18 mars 2019
Soleil FM

Kipé 2 : l’Etat y rase tout ! (Vidéo)

Guinée société Infos

La suite des opérations de déguerpissement sur le site directionnel de Koloma est rentré dans sa phase exécutoire ce mardi 12 mars 2019. Trois semaines seulement  après le démolissage de Kaporo-rail, c’est au tour des habitants de Kipé 2. Les habitants de ce quartier   ont été réveillés par le bruit des machines déployées sur le terrain en compagnie des agents de sécurité. Sur les lieux,  ces citoyens n’ont que leurs  yeux pour pleurer, en observant leurs habitations s’écrouler.

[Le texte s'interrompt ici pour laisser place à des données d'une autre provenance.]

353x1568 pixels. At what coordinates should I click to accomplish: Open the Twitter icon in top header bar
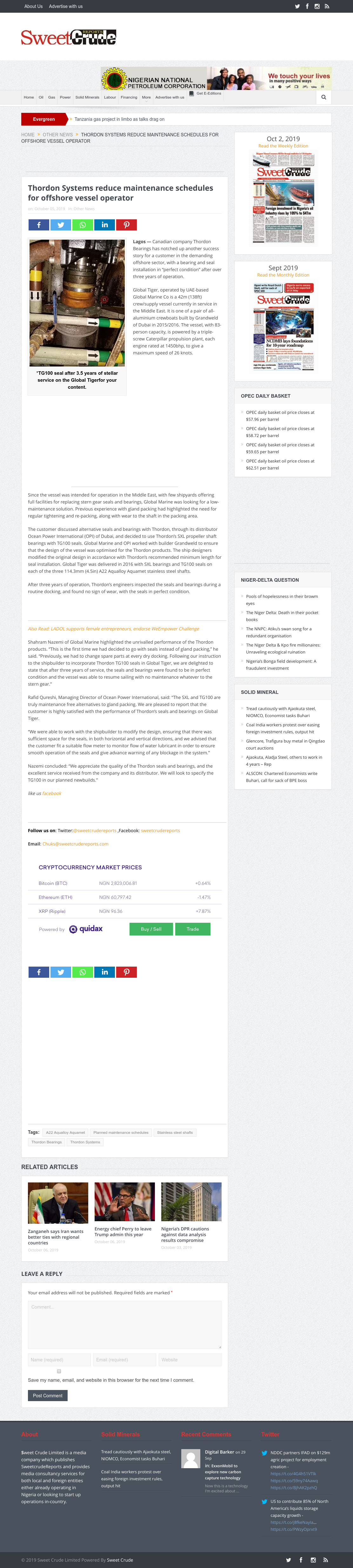[x=297, y=6]
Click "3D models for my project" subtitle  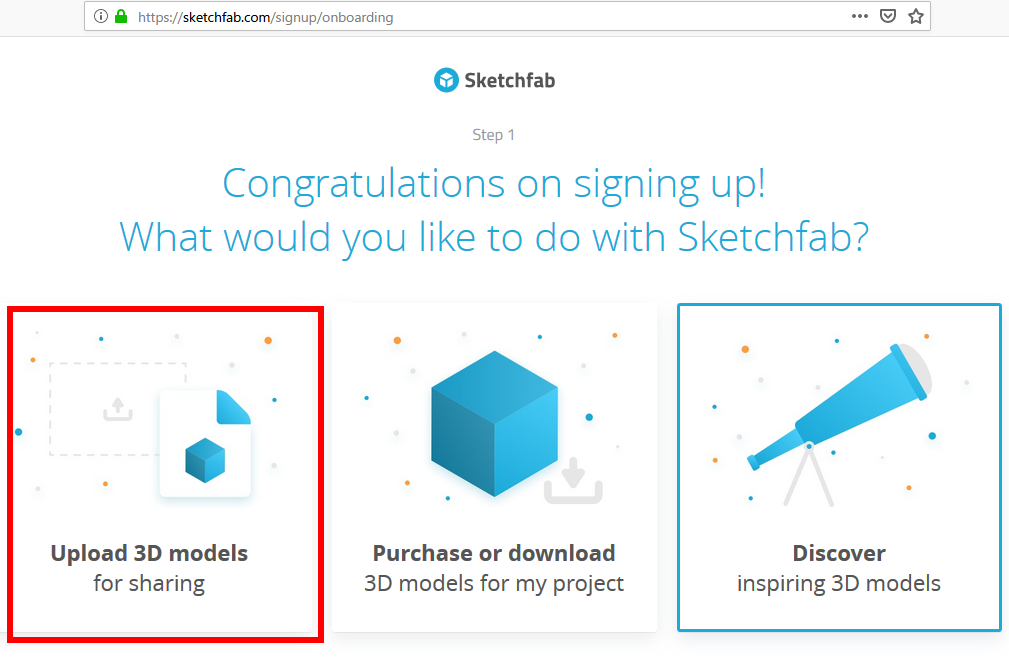click(494, 584)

Dans l’incapacité d’agir contre toute décision de l’Etat, les victimes sont sommées de quitter ces lieux de gré ou de force. Des bulldozers suivis de pick-up de la gendarmerie qui ont la charge d’exécuter ces opérations, étaient perceptibles sur les lieux. Ramadan Diallo est une victime. Selon lui, la plupart de ces déguerpis n’ont plus d’autres abris. Difficile donc  de recommencer une nouvelle vie. »On s’est retrouvé ce matin avec cet arsenal de brigade pour nous déguerpir, sans nous informer pour qu’on  saches quand-est-ce qu’ils vont venir. Comme ça, on pouvait arranger nos bagages. Tous ceux-ci (les déguerpis NDLR), comment ils vont faire ? » S’est demandé Ramadan Diallo.

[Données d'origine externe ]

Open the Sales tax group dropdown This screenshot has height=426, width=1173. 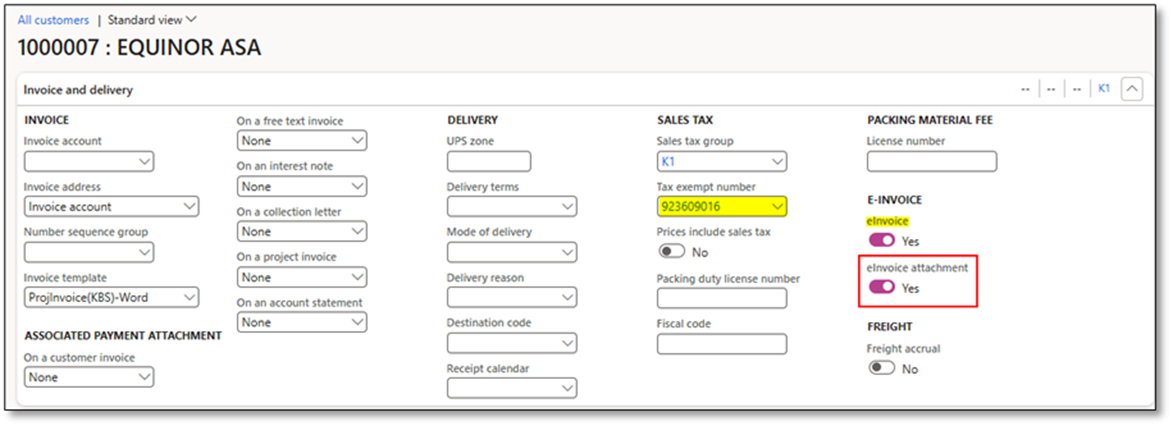click(721, 161)
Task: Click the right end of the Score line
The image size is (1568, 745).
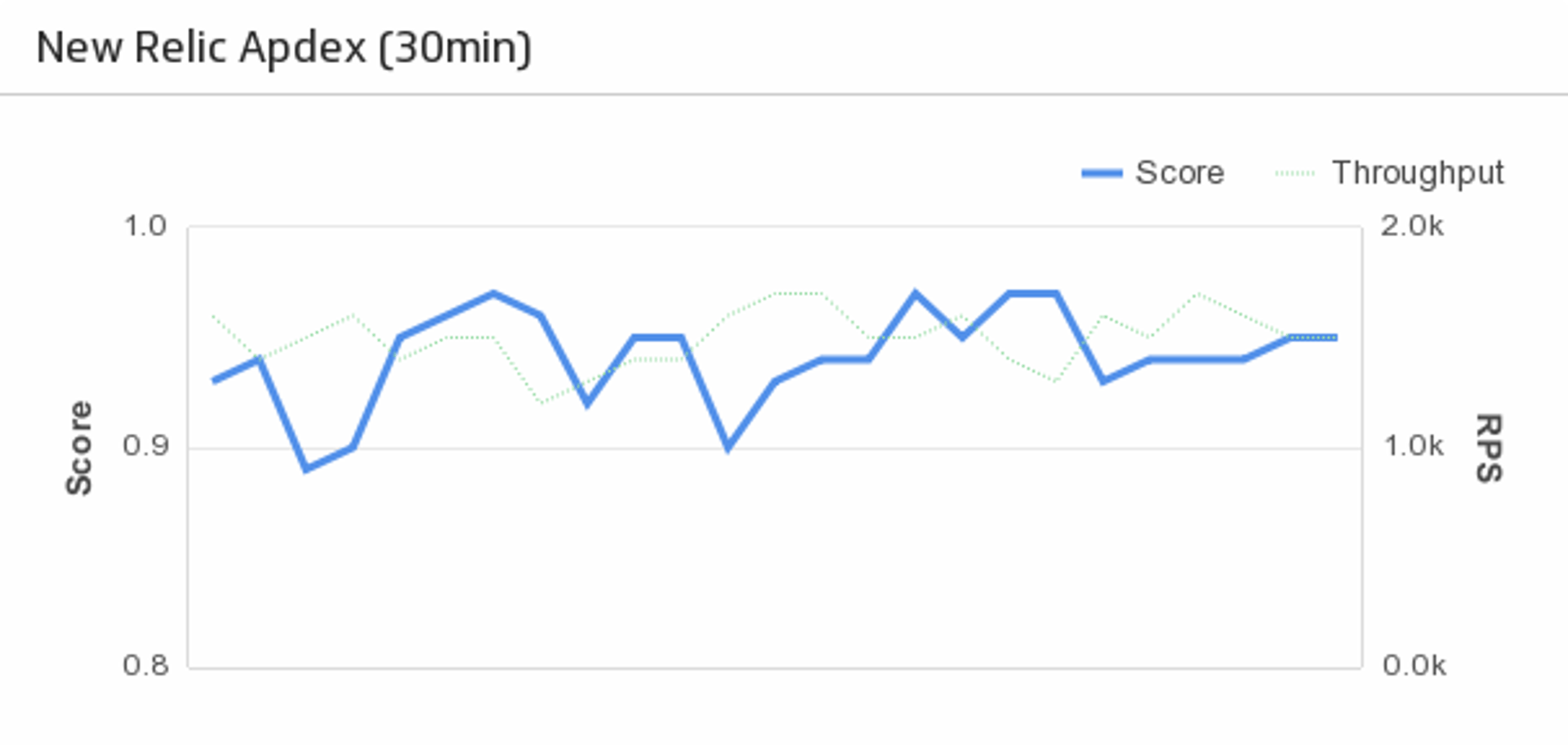Action: pos(1336,337)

Pour rappel, le tribunal de première instance de Dixinn avait déjà rendu le verdict en faveur de la partie civile qu’est l’Etat en infligeant  une amende de 500 millions de nos francs à ces victimes  comme dommages et intérêts. Mais le collectif des avocats de Kipé 2 avait interjeté appel. Malick Barry, habitant de la zone estime que  leur droit a été violé.  » C’est aujourd’hui à 10 heures qu’ils ont coché nos bâtiments. Nous avons interjeté appel depuis le 1er mars. La dernière fois qu’ils sont venus ici, c’était le 22 février. Et pendant que l’affaire est à la justice, ils n’ont même attendu que l’État se prononce, ils ont lancé les opérations »

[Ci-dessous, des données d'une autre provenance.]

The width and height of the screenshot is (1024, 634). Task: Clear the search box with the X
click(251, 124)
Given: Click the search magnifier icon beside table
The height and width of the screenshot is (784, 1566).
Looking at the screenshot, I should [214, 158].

Mamadou Yaya Diallo est aussi habitant de Kipé 2. Il fustige la réaction des autorités qui selon lui, ont usé de la force.Dans un État de droit, si une affaire est devant les juridictions, les autorités doivent attendre le verdict final. Mais en Guinée, c’est le contraire. Ils ont utilisé la force, puisqu’ils ont la force,  ce n’est pas grave. Je suis déçu du Président de la République parce qu’il avait dit une fois qu’aucun citoyen ne sera déguerpis tant qu’on n’est recasé.

 

Jusqu’au moment où nous quittions les lieux, les machines étaient en pleine opération de démolissement des bâtiments, sous les yeux impuissants  de ces sans-abris.